* _TASK TO CARRY OUT_
Identify each line below containing the string "will" and copy it.
RECORDED INFORMATION START
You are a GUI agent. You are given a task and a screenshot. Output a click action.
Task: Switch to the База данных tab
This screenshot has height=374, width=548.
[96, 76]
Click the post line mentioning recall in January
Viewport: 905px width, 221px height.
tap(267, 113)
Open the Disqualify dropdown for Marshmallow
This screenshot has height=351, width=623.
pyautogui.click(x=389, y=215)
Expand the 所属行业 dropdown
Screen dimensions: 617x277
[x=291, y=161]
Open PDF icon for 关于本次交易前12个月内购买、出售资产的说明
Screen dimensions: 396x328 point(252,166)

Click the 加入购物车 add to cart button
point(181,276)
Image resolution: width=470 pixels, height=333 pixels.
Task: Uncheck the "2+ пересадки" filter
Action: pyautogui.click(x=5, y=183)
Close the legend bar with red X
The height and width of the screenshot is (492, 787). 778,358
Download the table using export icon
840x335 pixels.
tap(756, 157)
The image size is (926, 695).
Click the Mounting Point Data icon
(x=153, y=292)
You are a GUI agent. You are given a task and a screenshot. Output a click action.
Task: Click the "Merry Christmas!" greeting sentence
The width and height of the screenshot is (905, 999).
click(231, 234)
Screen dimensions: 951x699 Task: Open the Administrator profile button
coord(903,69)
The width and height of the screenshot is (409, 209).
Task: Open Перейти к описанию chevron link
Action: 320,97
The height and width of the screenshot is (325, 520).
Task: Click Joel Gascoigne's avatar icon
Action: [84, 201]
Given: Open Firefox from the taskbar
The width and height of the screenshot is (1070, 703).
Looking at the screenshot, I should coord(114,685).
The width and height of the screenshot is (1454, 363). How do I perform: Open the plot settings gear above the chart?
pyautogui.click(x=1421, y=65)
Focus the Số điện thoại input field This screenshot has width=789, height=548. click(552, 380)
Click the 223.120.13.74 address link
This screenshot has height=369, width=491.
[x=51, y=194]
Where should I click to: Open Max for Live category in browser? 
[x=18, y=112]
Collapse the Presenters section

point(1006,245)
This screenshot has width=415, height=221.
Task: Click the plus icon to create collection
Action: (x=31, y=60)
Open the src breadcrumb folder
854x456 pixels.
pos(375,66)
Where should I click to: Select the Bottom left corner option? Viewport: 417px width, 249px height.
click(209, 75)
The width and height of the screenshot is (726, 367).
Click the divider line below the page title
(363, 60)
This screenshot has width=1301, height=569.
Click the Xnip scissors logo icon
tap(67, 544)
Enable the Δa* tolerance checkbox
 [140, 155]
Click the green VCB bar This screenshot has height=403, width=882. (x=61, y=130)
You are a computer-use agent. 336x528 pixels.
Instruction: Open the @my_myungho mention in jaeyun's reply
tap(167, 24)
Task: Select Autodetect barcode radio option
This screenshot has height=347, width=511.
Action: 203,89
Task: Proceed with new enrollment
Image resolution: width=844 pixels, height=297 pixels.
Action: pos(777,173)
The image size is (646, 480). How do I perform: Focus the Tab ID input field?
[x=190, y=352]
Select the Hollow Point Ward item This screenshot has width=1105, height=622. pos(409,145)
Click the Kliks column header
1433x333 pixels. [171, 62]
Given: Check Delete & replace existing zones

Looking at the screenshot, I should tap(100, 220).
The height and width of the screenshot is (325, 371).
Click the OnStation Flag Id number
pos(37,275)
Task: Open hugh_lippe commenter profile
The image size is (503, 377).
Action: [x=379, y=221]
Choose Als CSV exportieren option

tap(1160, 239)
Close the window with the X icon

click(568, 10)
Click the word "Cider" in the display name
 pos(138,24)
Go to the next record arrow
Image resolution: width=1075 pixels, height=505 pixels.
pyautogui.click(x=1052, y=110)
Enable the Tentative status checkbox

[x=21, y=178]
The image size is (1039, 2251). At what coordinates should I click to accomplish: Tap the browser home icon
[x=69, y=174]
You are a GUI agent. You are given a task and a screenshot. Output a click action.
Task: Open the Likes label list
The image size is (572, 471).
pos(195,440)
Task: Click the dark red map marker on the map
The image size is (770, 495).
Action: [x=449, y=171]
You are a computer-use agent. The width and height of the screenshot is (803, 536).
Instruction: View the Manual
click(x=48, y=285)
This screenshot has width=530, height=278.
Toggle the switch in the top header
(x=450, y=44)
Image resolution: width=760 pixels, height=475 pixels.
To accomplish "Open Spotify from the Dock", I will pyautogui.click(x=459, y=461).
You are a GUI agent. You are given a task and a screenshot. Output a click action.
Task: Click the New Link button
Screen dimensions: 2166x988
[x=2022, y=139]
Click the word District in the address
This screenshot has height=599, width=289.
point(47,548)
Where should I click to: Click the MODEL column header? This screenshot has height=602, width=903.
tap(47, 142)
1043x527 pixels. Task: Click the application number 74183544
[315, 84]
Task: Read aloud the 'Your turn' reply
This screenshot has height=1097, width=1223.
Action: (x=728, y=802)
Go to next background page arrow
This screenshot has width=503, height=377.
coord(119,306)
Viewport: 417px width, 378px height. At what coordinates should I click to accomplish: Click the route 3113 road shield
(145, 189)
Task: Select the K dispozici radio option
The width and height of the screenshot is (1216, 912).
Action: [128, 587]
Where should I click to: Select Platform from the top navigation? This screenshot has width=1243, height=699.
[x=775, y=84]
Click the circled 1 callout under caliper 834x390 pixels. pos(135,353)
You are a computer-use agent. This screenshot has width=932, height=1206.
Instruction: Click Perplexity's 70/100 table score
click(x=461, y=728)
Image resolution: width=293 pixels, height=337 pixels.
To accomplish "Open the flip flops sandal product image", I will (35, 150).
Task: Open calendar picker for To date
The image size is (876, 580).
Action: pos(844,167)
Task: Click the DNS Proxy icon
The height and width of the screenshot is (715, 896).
RECORDED INFORMATION END
* _RESPONSE BELOW_
To accomplish "Open Spotify from the Dock", I will pyautogui.click(x=459, y=461).
To accomplish "Open the flip flops sandal product image", I will (35, 150).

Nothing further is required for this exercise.